Ferrazzi Fulvia, Magni Paolo, Sacchi Lucia, Nuzzo Angelo, Petrovic Uros, Bellazzi Riccardo
Dipartimento di Informatica e Sistemistica, Università degli Studi di Pavia, via Ferrata 1, 27100 Pavia, Italy.
Int J Med Inform. 2007 Dec;76 Suppl 3:S462-75. doi: 10.1016/j.ijmedinf.2007.07.005. Epub 2007 Sep 6.
The purpose of the paper is to propose a methodology for learning gene regulatory networks from DNA microarray data based on the integration of different data and knowledge sources. We applied our method to Saccharomyces cerevisiae experiments, focusing our attention on cell cycle regulatory mechanisms. We exploited data from deletion mutant experiments (static data), gene expression time series (dynamic data) and the knowledge encoded in the Gene Ontology.
The proposed method is based on four phases. An initial gene network was derived from static data by means of a simple statistical approach. Then, the genes classified in the Gene Ontology as being involved in the cell cycle were selected. As a third step, the network structure was used to initialize a linear dynamic model of gene expression profiles. Finally, a genetic algorithm was applied to update the gene network exploiting data coming from an experiment on the yeast cell cycle.
We compared the network models provided by our approach with those obtained with a fully data-driven approach, by looking at their AIC scores and at the percentage of preserved connections in the best solutions. The results show that several nearly equivalent solutions, in terms of AIC scores, can be found. This problem is greatly mitigated by following our approach, which is able to find more robust models by fixing a portion of the network structure on the basis of prior knowledge. The best network structure was biologically evaluated on a set of 22 known cell cycle genes against independent knowledge sources.
An approach able to integrate several sources of information is needed to infer gene regulatory networks, as a fully data-driven search is in general prone to overfitting and to unidentifiability problems. The learned networks encode hypotheses on regulatory relationships that need to be verified by means of wet-lab experiments.
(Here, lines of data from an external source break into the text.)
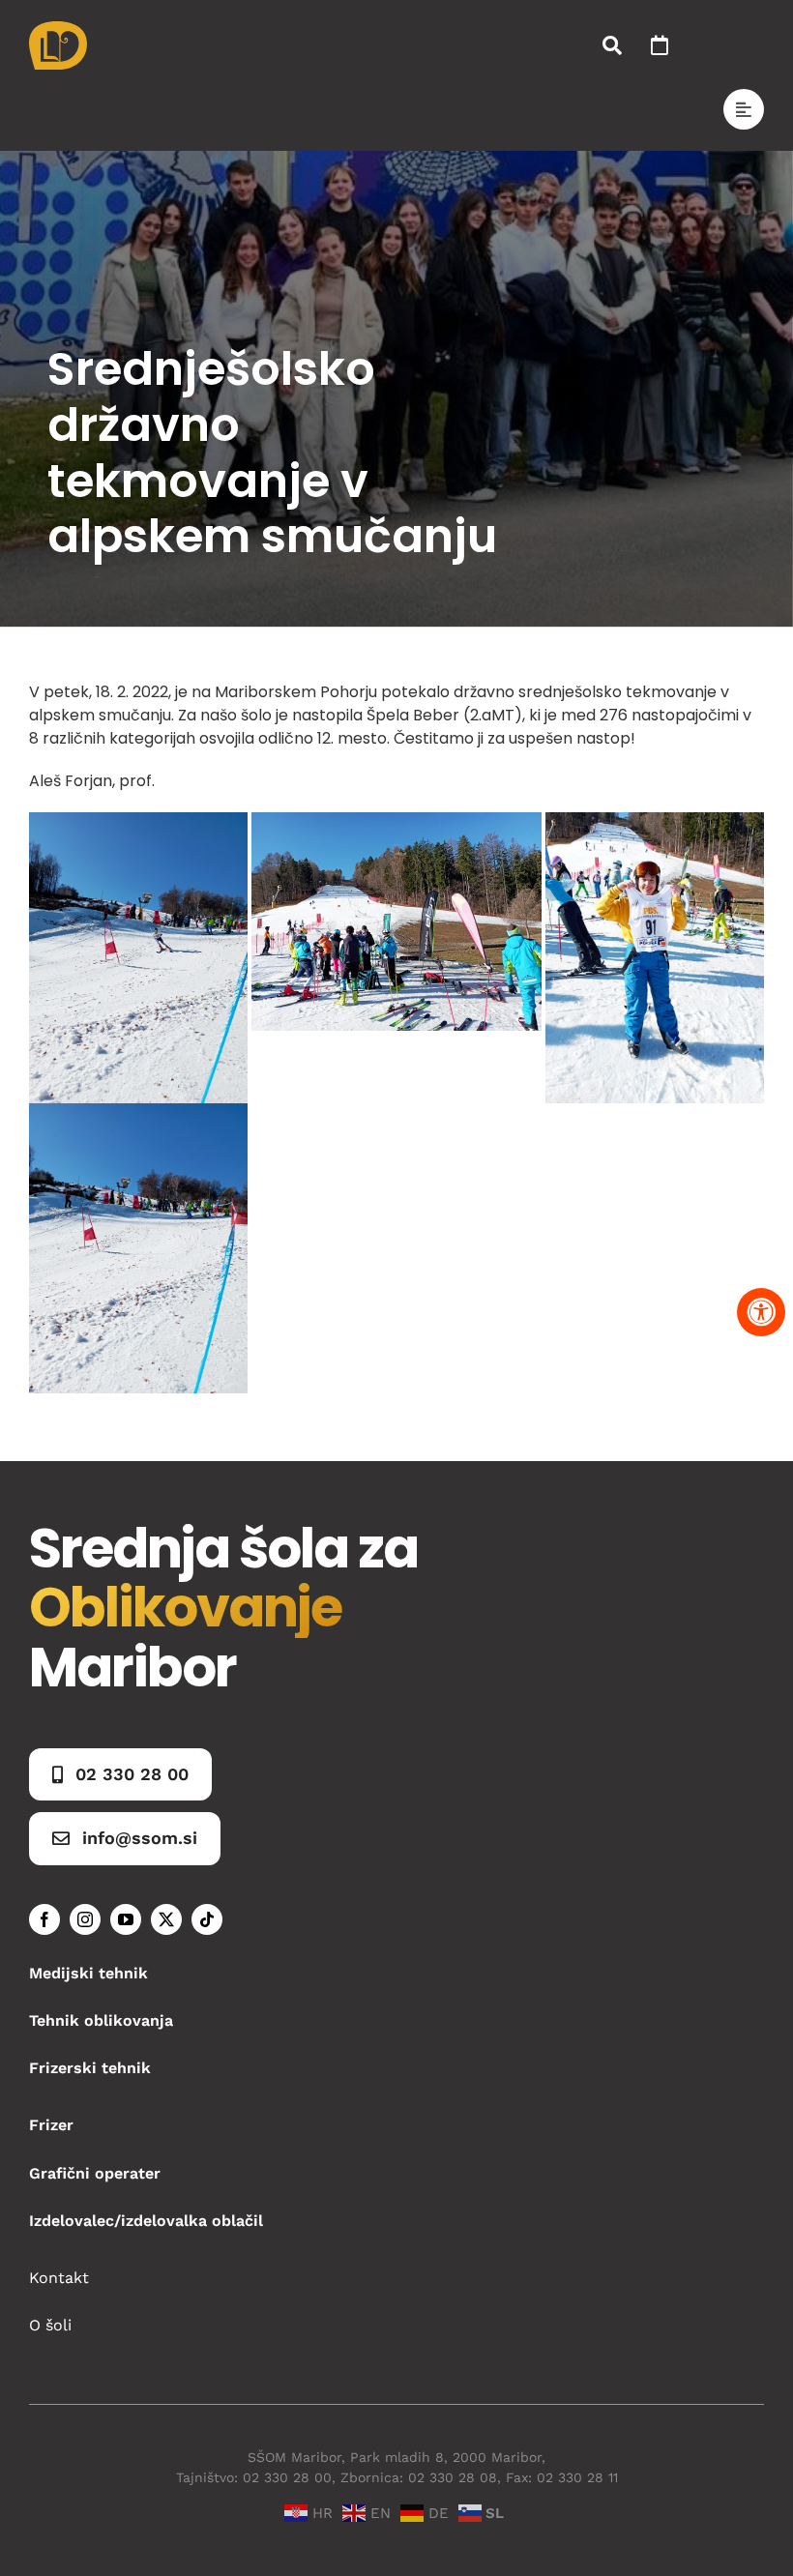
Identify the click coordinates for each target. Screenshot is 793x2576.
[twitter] (166, 1919)
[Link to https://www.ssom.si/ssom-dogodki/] (659, 45)
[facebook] (44, 1919)
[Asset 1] (58, 28)
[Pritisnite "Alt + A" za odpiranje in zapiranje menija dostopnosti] (761, 1312)
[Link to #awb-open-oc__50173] (612, 45)
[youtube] (125, 1919)
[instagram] (85, 1919)
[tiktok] (206, 1919)
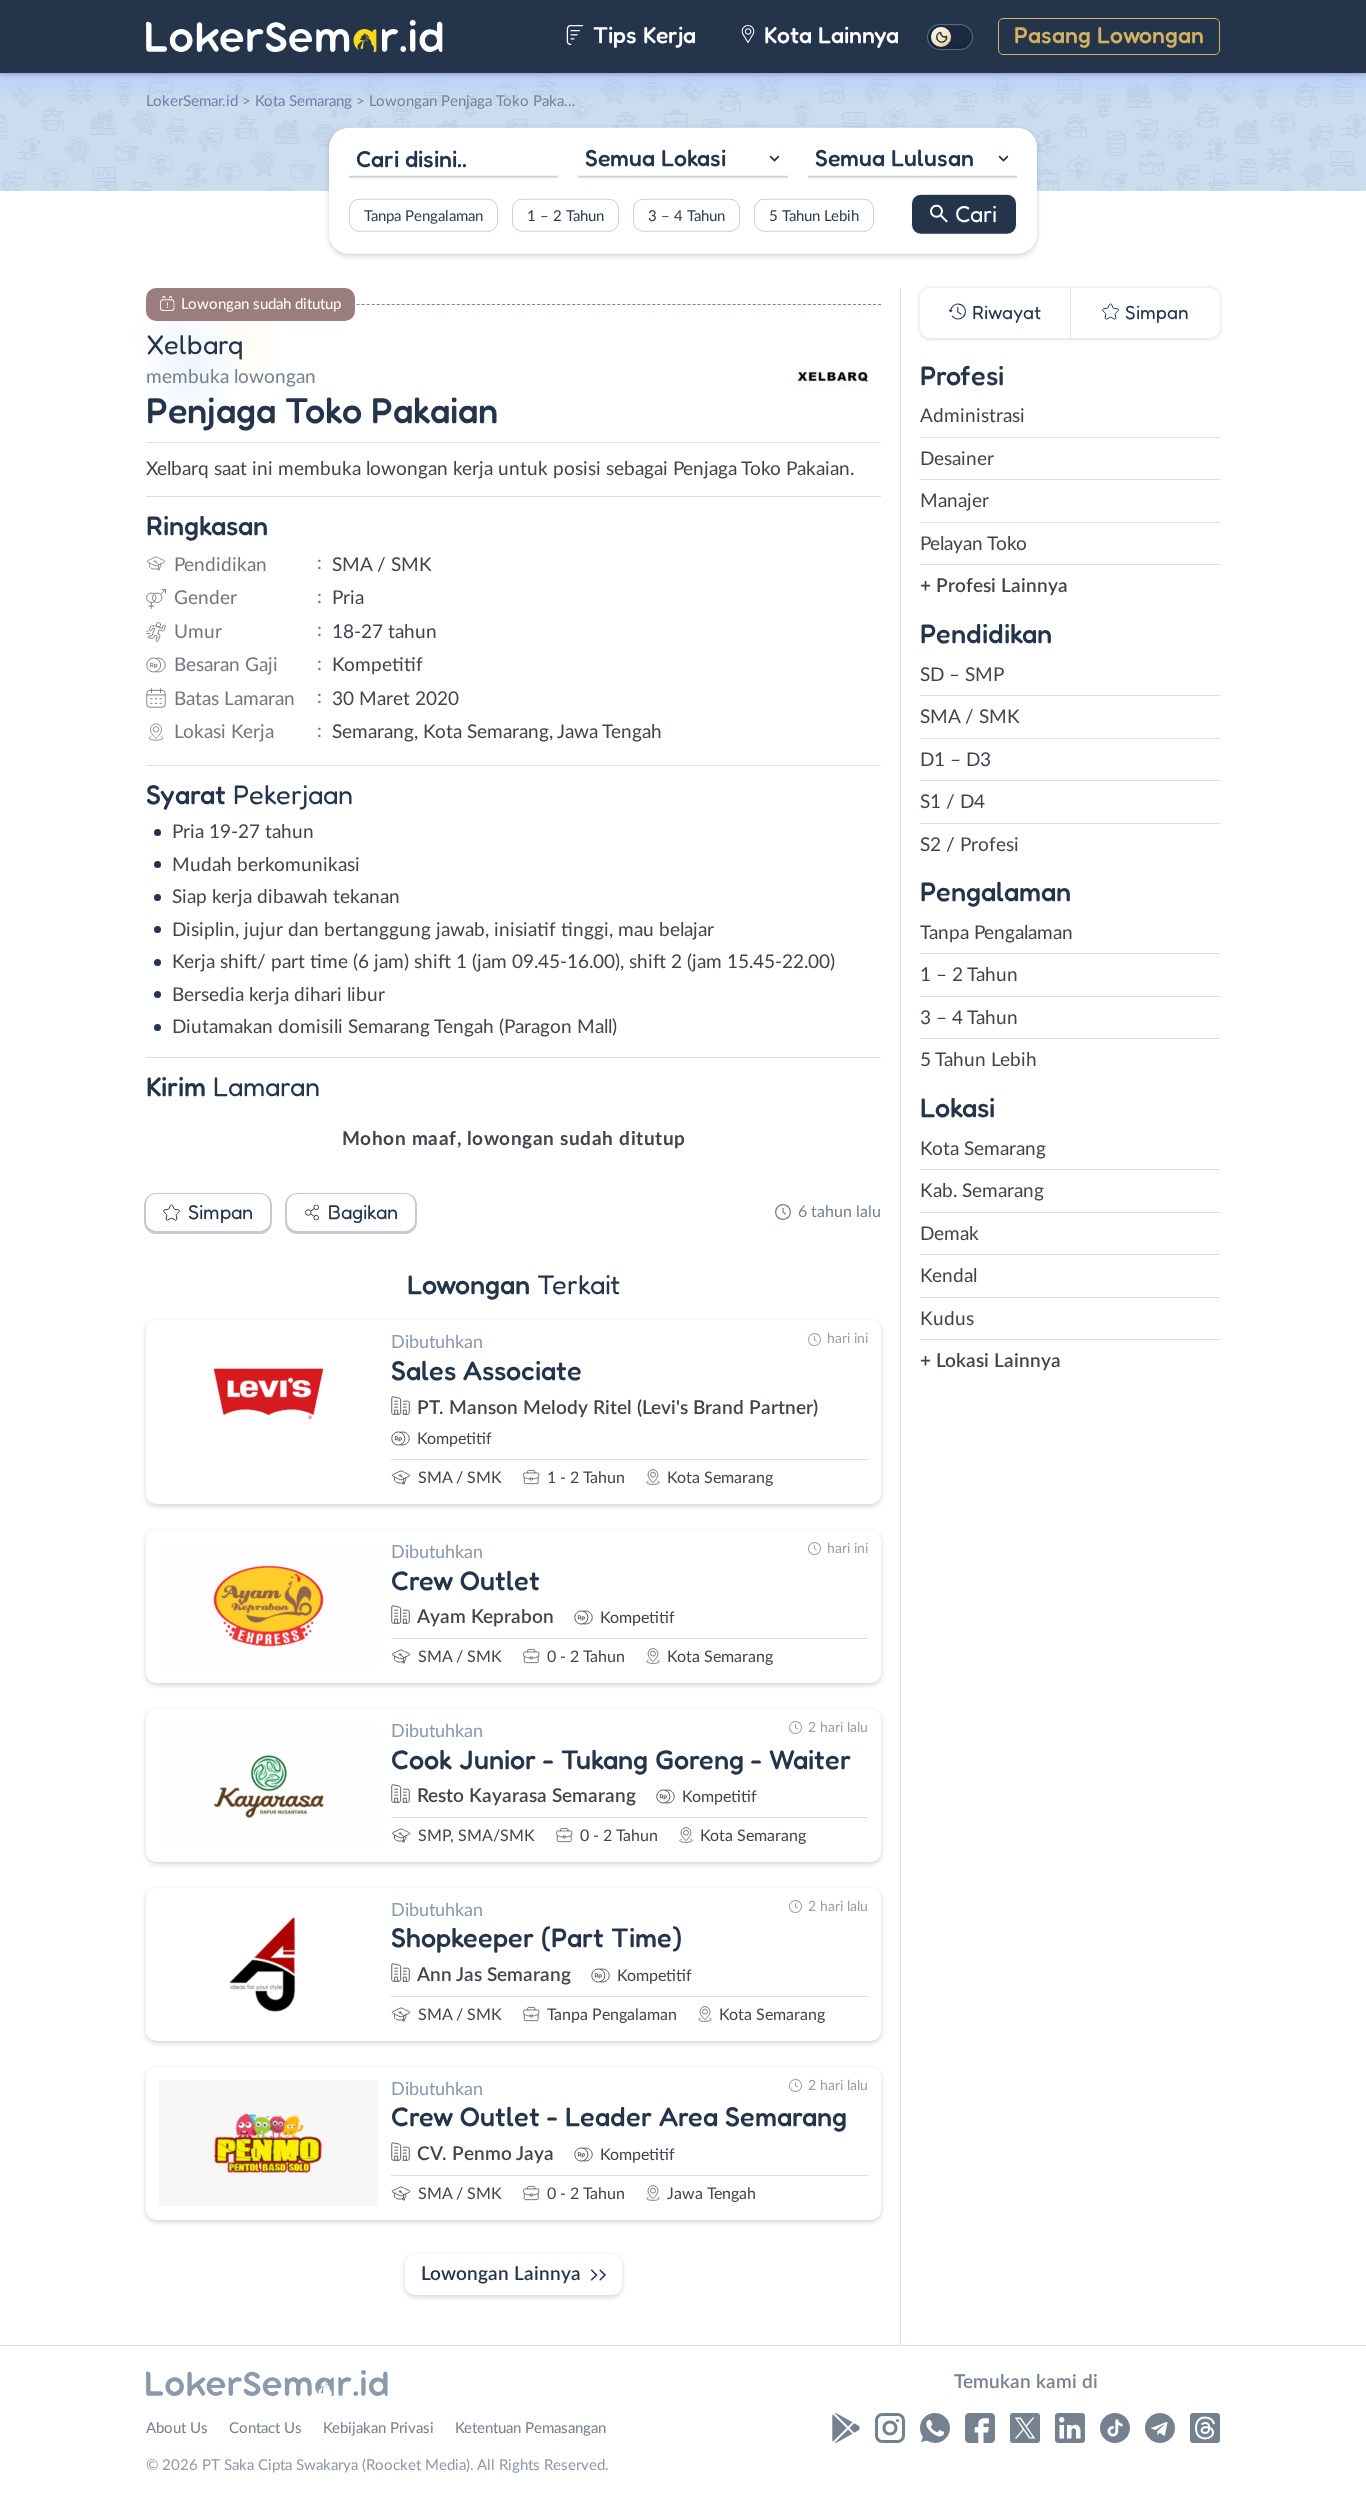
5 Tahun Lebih (814, 215)
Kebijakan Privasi (378, 2428)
本文旨在提出一种基于整合不同数据和知识来源,从DNA微阵列数据中学习基因调控网络的方法。我们将该方法应用于酿酒酵母实验,重点关注细胞周期调控机制。我们利用了缺失突变体实验数据(静态数据)、基因表达时间序列(动态数据)以及基因本体中编码的知识。
所提出的方法基于四个阶段。首先通过简单的统计方法从静态数据中导出初始基因网络。然后,选择在基因本体中被分类为参与细胞周期的基因。第三步,使用网络结构初始化基因表达谱的线性动态模型。最后,应用遗传算法利用来自酵母细胞周期实验的数据更新基因网络。
我们通过查看AIC分数以及最佳解决方案中保留连接的百分比,将我们方法提供的网络模型与通过完全数据驱动方法获得的模型进行了比较。结果表明,就AIC分数而言,可以找到几个几乎等效的解决方案。通过遵循我们的方法,这个问题得到了极大缓解,该方法能够通过基于先验知识固定一部分网络结构来找到更稳健的模型。在一组22个已知细胞周期基因上,针对独立知识来源对最佳网络结构进行了生物学评估。
推断基因调控网络需要一种能够整合多种信息来源的方法,因为完全数据驱动的搜索通常容易出现过拟合和不可识别问题。所学习的网络编码了关于调控关系的假设,这些假设需要通过湿实验室实验来验证。